WRITTEN REQUEST> Output the items below without any change, beginning at the line that contains "This screenshot has width=1024, height=940." and stopping after the line that contains "Action: tap(361, 279)".

INFORMATION SHOWN>
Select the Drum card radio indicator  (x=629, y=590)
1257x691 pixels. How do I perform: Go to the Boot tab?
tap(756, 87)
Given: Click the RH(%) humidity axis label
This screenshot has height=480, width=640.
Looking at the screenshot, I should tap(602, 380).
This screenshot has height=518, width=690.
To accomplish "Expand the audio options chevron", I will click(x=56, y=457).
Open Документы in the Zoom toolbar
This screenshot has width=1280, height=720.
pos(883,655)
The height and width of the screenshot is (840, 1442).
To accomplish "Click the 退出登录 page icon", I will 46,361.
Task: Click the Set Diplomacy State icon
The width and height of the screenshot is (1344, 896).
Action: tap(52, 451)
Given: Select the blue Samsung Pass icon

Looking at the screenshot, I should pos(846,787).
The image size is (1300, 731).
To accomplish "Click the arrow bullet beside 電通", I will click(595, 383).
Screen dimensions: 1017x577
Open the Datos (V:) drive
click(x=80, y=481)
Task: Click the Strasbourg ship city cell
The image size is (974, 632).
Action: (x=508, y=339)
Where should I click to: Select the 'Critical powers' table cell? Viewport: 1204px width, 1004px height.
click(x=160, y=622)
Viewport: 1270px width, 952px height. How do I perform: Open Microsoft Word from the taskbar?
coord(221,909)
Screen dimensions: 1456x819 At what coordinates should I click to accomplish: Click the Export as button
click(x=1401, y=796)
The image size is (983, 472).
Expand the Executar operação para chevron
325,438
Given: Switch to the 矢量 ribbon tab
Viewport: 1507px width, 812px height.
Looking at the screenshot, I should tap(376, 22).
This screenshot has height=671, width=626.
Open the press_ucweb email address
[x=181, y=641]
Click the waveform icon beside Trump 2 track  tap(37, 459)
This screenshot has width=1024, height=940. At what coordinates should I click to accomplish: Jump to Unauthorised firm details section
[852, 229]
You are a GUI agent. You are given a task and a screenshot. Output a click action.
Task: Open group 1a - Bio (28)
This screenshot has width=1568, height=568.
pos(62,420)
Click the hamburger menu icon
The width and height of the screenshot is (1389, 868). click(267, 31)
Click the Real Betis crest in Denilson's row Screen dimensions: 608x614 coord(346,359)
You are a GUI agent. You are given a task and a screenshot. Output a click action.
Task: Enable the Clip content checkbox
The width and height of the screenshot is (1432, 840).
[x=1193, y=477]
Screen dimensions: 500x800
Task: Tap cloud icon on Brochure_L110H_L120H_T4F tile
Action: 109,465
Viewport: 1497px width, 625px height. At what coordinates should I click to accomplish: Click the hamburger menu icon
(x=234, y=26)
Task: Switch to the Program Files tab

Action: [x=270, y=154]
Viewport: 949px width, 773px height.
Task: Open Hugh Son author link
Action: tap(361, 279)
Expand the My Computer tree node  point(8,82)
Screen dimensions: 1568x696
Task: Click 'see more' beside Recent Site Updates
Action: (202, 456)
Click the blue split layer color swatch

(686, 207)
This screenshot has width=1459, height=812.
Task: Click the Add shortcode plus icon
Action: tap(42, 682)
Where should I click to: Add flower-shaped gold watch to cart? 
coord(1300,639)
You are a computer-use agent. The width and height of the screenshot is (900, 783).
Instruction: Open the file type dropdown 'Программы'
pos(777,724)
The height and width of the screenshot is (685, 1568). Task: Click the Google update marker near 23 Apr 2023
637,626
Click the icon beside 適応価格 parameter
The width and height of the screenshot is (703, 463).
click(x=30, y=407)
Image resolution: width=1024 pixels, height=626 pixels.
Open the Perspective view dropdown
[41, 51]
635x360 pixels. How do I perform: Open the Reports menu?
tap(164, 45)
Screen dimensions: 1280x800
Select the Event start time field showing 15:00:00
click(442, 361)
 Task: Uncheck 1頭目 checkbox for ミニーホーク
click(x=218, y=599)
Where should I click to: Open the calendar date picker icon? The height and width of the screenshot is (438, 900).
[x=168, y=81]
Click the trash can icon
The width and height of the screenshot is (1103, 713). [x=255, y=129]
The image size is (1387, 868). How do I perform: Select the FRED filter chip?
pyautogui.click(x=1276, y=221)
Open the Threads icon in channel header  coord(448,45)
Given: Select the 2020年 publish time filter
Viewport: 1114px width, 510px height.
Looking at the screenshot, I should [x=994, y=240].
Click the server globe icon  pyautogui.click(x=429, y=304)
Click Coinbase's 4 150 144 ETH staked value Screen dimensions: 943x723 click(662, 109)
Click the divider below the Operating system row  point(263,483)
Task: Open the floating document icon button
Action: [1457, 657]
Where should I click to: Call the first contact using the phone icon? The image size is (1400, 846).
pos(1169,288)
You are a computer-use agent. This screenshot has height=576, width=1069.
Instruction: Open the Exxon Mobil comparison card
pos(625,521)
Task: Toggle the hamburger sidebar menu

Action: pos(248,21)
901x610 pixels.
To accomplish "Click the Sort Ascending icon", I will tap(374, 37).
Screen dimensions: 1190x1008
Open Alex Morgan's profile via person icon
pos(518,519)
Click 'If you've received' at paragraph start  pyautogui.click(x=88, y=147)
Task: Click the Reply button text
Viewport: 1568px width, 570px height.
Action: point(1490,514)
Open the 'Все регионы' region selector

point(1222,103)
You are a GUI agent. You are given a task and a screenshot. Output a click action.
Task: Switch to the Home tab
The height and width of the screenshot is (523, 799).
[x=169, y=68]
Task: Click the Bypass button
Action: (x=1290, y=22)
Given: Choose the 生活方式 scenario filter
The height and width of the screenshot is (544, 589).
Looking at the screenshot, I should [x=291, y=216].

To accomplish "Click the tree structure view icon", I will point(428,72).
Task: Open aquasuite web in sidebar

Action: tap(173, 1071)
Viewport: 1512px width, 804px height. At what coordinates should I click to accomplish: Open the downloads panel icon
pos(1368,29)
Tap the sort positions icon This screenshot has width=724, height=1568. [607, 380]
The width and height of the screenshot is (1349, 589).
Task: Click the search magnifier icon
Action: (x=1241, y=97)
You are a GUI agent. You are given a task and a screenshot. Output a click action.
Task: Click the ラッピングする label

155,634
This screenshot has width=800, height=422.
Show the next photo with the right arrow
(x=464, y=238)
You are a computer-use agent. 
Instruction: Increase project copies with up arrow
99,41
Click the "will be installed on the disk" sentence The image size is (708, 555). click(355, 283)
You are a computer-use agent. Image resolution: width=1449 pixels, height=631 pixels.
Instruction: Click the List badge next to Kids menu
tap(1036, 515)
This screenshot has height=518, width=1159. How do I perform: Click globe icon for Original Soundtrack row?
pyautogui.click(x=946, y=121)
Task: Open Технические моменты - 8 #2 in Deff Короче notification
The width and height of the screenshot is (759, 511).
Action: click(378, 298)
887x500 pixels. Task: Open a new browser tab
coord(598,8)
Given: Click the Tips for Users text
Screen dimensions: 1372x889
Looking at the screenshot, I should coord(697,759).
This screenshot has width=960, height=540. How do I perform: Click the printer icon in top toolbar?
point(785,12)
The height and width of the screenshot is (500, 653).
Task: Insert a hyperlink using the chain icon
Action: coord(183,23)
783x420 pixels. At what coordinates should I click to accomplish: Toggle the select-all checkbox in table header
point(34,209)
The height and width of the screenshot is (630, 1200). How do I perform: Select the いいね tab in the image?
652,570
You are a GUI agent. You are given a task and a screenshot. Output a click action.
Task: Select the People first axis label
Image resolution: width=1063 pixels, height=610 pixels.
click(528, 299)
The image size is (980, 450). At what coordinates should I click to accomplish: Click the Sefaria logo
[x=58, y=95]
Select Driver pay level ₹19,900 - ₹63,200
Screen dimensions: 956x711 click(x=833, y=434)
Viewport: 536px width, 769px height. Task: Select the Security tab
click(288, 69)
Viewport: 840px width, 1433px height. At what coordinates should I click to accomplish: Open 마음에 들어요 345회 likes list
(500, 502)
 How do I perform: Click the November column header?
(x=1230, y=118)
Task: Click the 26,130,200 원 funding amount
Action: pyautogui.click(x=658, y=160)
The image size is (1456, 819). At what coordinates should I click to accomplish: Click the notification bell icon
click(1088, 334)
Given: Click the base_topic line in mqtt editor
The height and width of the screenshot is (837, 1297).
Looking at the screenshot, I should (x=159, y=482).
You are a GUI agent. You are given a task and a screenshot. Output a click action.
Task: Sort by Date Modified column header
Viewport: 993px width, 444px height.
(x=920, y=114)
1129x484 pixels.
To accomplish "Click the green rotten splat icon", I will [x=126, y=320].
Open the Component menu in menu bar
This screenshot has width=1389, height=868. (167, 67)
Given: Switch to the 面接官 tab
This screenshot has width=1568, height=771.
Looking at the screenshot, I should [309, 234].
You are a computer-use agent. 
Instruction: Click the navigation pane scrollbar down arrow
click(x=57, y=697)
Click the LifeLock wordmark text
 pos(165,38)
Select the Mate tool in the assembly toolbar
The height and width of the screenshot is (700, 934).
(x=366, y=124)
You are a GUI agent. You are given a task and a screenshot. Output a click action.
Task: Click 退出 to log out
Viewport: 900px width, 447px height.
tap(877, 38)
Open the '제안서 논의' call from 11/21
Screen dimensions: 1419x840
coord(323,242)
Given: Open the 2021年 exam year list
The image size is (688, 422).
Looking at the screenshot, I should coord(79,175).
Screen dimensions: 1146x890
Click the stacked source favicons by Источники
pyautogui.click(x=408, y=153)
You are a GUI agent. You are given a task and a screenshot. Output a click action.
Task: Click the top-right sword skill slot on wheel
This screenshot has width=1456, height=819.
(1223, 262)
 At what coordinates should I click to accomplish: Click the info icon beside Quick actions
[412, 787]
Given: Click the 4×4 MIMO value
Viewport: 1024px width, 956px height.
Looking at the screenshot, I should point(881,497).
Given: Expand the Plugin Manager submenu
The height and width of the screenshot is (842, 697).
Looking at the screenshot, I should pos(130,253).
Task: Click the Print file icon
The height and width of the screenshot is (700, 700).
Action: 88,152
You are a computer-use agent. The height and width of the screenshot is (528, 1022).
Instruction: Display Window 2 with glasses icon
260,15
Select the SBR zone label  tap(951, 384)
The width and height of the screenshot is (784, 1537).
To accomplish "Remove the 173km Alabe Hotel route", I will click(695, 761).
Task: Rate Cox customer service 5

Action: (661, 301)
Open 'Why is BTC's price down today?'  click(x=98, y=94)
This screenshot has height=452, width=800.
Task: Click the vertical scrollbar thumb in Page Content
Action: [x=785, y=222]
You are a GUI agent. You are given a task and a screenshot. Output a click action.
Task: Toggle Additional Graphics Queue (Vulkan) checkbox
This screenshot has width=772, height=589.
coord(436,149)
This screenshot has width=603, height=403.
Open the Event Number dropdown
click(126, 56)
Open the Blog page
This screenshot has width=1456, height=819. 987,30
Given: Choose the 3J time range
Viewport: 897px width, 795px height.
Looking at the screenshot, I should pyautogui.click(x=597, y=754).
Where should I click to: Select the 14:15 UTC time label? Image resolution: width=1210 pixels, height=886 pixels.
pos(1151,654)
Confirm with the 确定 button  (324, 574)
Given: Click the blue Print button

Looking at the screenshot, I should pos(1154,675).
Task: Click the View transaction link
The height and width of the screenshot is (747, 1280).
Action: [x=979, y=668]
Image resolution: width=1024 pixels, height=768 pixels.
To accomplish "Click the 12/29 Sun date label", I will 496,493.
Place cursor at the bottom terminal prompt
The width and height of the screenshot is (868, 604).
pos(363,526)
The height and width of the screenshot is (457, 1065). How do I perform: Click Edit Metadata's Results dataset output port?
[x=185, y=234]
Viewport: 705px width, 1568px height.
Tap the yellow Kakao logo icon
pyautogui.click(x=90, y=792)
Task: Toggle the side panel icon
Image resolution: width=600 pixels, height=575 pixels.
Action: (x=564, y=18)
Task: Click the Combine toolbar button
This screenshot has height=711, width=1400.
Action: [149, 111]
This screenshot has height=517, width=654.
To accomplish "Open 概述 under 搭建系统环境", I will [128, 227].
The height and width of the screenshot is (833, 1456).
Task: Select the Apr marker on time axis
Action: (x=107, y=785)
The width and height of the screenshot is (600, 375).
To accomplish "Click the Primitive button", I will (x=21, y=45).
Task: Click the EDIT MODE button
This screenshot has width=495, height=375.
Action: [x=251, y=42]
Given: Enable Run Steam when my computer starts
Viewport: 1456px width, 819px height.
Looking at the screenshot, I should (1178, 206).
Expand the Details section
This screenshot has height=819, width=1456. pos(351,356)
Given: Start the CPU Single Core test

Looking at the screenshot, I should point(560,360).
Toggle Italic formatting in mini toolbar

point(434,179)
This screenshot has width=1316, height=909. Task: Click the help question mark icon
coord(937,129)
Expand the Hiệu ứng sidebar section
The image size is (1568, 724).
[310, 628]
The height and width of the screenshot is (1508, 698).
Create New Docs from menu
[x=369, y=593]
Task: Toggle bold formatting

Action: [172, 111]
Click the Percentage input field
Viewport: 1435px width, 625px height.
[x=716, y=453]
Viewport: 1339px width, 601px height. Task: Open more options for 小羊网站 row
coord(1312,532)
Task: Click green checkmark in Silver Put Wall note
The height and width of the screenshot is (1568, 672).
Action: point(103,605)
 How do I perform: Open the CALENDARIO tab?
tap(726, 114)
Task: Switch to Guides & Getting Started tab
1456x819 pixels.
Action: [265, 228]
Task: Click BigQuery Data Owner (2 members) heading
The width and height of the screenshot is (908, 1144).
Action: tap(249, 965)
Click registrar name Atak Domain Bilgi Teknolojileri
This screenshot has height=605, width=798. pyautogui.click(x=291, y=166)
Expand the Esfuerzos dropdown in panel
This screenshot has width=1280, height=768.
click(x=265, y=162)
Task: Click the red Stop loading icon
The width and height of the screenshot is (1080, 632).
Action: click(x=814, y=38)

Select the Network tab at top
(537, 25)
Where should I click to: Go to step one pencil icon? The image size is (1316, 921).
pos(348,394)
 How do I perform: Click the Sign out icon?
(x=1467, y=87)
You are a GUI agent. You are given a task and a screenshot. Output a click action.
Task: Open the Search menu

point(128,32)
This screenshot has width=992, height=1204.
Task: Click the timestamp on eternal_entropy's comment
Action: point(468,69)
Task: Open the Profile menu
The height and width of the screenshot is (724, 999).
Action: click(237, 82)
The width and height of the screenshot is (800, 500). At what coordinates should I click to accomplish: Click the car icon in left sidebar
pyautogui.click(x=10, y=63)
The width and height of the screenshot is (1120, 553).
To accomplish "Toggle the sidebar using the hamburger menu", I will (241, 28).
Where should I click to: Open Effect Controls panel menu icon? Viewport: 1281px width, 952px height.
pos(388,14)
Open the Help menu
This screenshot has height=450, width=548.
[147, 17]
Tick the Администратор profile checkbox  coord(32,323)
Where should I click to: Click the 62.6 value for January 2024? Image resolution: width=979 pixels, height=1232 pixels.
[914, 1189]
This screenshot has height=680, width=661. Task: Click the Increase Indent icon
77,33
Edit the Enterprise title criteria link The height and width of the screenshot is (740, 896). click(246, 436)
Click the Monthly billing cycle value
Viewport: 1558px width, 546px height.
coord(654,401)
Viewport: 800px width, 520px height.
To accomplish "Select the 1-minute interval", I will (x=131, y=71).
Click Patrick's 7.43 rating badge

COMPLETE OUTPUT>
This screenshot has width=1024, height=940. At what coordinates should I click to accomplish: Jump to Unauthorised firm details section
[852, 229]
You are a GUI agent. You are given a task and a screenshot. Output a click action.
Task: Open group 1a - Bio (28)
This screenshot has width=1568, height=568.
pos(62,420)
Click the hamburger menu icon
The width and height of the screenshot is (1389, 868). click(267, 31)
Click the Real Betis crest in Denilson's row Screen dimensions: 608x614 coord(346,359)
You are a GUI agent. You are given a task and a screenshot. Output a click action.
Task: Enable the Clip content checkbox
The width and height of the screenshot is (1432, 840).
[x=1193, y=477]
Screen dimensions: 500x800
Task: Tap cloud icon on Brochure_L110H_L120H_T4F tile
Action: 109,465
Viewport: 1497px width, 625px height. At what coordinates should I click to accomplish: Click the hamburger menu icon
(x=234, y=26)
Task: Switch to the Program Files tab

Action: [x=270, y=154]
Viewport: 949px width, 773px height.
Task: Open Hugh Son author link
Action: tap(361, 279)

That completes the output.